They reached Feingjin a few days later, and went straight to the house of Si-Jian Li–Ming-Mei had talked enough of where it was for Fai to have those words engraved in his mind.

It stood a little away from the village, on a northward road. Its walls were high, covered with wisteria, as in the poem. He could not even see the house. Fai eyed the walls, and decided he wouldn’t be able to climb them. He wheeled his horse around, and went to the main gate.

It was closed. Silence hung around him as he dismounted and knocked on the lacquered panels. His knock echoed as if in an empty room, but nobody answered.

“That sorcerer keeps a merry company,” the captain said, with a raised eyebrow, as the last echo faded into silence. “Perhaps we can try to scale the walls–”
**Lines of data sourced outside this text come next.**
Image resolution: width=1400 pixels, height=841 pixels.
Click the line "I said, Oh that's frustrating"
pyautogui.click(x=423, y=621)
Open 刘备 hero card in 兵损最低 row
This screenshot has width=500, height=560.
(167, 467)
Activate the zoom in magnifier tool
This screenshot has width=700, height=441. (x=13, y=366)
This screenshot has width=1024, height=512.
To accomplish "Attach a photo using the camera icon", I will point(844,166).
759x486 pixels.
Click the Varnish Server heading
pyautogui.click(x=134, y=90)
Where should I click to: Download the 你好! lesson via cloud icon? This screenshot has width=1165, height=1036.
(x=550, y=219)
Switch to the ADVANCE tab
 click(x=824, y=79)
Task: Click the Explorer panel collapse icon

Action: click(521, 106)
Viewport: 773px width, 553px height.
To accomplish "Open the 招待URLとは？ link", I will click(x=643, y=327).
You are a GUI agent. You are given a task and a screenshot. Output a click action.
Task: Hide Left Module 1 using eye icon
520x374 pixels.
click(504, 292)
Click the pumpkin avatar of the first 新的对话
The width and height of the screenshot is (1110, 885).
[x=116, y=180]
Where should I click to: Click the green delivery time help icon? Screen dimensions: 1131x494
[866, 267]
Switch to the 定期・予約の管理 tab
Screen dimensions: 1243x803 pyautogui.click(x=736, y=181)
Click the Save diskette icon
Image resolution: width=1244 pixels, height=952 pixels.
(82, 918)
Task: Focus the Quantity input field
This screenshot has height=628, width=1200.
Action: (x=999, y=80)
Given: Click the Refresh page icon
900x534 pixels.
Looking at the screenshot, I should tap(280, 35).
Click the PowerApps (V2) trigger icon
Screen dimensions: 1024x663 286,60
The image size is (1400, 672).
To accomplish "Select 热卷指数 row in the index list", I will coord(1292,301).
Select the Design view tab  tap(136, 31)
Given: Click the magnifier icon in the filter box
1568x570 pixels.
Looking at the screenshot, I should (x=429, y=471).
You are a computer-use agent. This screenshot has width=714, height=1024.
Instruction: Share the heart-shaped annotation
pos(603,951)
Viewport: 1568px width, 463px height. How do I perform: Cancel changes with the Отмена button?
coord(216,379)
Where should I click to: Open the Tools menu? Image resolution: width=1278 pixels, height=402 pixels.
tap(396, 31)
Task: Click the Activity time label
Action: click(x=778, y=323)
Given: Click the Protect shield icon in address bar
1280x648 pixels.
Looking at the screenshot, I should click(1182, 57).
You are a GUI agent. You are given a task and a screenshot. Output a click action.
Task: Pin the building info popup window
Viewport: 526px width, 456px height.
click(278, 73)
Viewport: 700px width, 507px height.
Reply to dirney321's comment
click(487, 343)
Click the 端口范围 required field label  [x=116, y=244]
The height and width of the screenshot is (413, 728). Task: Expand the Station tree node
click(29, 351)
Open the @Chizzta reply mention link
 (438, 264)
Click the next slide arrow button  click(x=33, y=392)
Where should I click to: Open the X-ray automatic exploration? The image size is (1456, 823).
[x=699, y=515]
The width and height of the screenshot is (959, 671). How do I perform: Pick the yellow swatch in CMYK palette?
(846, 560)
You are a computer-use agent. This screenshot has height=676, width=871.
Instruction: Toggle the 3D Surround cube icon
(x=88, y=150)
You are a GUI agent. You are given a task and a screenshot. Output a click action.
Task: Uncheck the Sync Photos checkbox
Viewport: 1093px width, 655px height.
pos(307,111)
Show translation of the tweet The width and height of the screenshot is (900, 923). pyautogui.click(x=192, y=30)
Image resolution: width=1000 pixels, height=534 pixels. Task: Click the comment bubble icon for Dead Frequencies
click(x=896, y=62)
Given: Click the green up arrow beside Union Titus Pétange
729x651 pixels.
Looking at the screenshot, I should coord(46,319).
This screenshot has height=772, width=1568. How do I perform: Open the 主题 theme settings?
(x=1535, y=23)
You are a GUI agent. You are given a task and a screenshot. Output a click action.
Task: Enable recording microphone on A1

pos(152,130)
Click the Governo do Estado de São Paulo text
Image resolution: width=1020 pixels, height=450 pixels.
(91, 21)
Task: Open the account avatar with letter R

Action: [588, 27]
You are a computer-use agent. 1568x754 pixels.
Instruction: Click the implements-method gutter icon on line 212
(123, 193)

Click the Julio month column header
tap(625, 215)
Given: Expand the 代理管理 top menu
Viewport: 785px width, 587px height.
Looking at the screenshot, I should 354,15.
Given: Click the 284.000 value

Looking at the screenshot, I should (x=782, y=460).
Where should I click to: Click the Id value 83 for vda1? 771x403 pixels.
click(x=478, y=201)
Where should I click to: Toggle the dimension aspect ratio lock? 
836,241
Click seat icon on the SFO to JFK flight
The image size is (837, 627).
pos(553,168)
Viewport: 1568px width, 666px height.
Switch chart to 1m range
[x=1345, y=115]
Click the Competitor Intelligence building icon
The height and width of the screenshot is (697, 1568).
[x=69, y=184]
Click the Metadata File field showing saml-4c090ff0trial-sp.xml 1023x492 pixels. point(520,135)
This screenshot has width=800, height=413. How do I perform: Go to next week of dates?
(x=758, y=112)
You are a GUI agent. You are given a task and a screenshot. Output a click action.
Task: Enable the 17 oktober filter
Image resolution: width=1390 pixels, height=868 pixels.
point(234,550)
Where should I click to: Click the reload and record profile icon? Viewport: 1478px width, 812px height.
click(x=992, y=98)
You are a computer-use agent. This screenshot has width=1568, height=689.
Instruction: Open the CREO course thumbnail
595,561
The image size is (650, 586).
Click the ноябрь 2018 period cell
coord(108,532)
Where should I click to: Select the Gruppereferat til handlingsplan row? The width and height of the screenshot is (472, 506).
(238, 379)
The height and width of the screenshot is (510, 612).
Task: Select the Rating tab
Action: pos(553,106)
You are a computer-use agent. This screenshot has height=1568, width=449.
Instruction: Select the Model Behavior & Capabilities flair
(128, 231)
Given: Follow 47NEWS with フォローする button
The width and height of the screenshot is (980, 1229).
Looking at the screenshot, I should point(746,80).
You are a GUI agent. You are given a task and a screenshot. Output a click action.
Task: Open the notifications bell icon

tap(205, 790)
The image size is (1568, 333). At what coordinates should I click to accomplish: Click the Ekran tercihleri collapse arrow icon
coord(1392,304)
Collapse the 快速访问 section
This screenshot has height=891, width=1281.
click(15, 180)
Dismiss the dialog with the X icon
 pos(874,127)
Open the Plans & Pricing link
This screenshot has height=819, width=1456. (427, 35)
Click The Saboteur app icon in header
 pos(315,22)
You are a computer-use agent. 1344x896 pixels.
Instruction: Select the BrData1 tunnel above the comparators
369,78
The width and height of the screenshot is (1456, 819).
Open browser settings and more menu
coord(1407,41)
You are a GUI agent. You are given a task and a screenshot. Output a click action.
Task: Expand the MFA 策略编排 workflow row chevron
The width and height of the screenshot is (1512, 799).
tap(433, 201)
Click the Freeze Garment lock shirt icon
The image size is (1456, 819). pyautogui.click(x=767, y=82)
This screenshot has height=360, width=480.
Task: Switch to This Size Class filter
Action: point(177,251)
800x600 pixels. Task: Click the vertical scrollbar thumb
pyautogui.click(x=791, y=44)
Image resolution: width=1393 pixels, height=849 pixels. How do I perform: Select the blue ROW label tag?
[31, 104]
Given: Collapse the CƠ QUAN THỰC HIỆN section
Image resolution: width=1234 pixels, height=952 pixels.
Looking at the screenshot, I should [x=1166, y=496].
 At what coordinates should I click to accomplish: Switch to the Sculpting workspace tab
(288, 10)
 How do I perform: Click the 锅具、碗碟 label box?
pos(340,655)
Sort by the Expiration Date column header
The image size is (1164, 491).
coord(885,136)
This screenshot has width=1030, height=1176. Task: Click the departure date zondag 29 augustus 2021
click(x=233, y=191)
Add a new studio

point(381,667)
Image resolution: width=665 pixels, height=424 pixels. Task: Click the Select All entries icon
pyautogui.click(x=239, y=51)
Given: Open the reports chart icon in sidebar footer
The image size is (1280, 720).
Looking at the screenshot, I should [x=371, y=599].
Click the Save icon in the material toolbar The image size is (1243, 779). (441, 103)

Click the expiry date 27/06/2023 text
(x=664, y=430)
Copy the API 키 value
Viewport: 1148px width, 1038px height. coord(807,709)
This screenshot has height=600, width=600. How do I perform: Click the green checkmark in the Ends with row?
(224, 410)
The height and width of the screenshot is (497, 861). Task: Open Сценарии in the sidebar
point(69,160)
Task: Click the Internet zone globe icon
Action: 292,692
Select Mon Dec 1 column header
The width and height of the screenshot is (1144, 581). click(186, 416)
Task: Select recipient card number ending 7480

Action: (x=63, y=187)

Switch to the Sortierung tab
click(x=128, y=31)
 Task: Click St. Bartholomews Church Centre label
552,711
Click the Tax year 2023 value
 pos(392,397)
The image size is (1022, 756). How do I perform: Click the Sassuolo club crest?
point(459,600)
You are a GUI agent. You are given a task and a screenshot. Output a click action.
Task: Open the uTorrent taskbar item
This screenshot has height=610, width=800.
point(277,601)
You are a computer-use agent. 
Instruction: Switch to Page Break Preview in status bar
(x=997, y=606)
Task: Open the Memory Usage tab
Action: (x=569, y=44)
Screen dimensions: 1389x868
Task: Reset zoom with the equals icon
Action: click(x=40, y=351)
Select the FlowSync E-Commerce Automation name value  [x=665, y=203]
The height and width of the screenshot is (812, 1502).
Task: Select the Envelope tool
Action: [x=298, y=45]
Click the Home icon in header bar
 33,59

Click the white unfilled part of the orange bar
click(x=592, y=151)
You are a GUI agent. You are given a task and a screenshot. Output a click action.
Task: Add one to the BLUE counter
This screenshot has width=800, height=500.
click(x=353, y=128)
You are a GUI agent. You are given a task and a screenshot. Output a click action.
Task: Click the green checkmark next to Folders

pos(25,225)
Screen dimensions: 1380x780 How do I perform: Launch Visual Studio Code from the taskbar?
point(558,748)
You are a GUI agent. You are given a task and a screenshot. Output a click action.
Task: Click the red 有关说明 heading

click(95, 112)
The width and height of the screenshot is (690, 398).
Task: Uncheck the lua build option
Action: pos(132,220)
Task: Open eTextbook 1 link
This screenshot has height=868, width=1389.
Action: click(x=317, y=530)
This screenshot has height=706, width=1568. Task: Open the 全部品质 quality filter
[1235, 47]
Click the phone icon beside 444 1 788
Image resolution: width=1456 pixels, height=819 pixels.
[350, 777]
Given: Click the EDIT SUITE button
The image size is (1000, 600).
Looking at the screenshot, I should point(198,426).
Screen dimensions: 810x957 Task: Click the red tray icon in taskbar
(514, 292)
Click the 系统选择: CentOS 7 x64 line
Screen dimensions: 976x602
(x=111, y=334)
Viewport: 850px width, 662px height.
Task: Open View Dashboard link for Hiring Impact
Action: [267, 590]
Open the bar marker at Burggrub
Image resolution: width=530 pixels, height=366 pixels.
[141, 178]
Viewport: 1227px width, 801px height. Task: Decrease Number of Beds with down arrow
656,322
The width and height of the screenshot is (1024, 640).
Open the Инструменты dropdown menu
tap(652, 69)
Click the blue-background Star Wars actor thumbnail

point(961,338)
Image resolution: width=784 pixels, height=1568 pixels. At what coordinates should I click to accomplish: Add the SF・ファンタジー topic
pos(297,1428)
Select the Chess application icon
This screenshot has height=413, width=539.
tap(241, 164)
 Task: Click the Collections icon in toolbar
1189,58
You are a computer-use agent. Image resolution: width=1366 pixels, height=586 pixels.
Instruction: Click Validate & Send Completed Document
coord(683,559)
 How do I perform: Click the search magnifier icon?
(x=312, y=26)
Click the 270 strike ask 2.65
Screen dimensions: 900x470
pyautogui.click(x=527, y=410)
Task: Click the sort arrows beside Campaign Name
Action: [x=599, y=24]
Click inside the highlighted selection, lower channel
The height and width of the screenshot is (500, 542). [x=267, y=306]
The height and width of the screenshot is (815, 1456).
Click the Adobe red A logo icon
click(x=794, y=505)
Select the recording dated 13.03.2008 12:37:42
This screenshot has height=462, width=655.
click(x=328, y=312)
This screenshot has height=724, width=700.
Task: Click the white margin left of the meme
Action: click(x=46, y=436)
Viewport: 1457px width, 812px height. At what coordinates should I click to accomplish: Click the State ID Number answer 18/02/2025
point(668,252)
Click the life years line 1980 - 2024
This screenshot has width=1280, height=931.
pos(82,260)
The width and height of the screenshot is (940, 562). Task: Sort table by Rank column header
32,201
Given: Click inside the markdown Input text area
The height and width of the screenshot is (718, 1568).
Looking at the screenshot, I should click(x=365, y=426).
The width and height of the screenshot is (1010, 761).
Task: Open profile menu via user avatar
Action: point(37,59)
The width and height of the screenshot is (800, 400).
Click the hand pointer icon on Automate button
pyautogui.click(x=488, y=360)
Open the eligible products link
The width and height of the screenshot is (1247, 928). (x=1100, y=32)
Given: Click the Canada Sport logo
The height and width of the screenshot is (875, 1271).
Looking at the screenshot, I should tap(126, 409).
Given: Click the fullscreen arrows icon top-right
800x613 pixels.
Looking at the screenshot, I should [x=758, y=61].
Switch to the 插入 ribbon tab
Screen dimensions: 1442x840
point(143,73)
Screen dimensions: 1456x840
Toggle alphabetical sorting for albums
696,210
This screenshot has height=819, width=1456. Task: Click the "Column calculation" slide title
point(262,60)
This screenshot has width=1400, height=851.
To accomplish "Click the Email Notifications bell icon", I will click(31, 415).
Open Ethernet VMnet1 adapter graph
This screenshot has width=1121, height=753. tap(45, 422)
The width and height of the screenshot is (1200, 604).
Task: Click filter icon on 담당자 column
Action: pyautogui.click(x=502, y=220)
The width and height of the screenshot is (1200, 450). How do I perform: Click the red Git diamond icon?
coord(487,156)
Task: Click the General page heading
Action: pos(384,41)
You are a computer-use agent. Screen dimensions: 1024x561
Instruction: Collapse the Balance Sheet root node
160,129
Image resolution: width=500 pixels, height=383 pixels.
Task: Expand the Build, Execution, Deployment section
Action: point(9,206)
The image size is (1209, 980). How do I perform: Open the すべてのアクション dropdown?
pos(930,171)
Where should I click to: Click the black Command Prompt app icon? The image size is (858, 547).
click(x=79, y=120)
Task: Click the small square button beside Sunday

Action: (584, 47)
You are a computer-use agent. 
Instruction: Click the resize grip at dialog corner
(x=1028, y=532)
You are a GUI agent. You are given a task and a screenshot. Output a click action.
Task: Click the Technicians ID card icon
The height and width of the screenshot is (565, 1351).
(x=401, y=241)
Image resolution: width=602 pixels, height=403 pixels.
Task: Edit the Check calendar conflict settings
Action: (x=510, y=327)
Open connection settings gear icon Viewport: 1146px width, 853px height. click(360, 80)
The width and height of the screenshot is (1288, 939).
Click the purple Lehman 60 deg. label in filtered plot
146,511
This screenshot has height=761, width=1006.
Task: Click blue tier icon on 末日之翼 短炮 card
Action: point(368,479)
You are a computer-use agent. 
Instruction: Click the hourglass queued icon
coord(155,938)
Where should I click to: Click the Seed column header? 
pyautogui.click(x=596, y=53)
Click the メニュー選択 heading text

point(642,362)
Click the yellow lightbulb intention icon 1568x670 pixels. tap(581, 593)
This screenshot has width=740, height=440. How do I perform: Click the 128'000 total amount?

Fai’s eyes focused on the gate itself.

The paint was old, shot through with cracks. The beautiful images of phoenixes and dragons sporting amongst clouds had nearly faded, and when he withdrew his hand from the panels, scabbed paint came with it. He turned around, studied the walls, and the way the wisteria grew wild, untended to.

It might have been that Si-Jian had fallen on hard times, but Fai had doubts about that. The outside of the house looked more as if it had been abandoned for a long time.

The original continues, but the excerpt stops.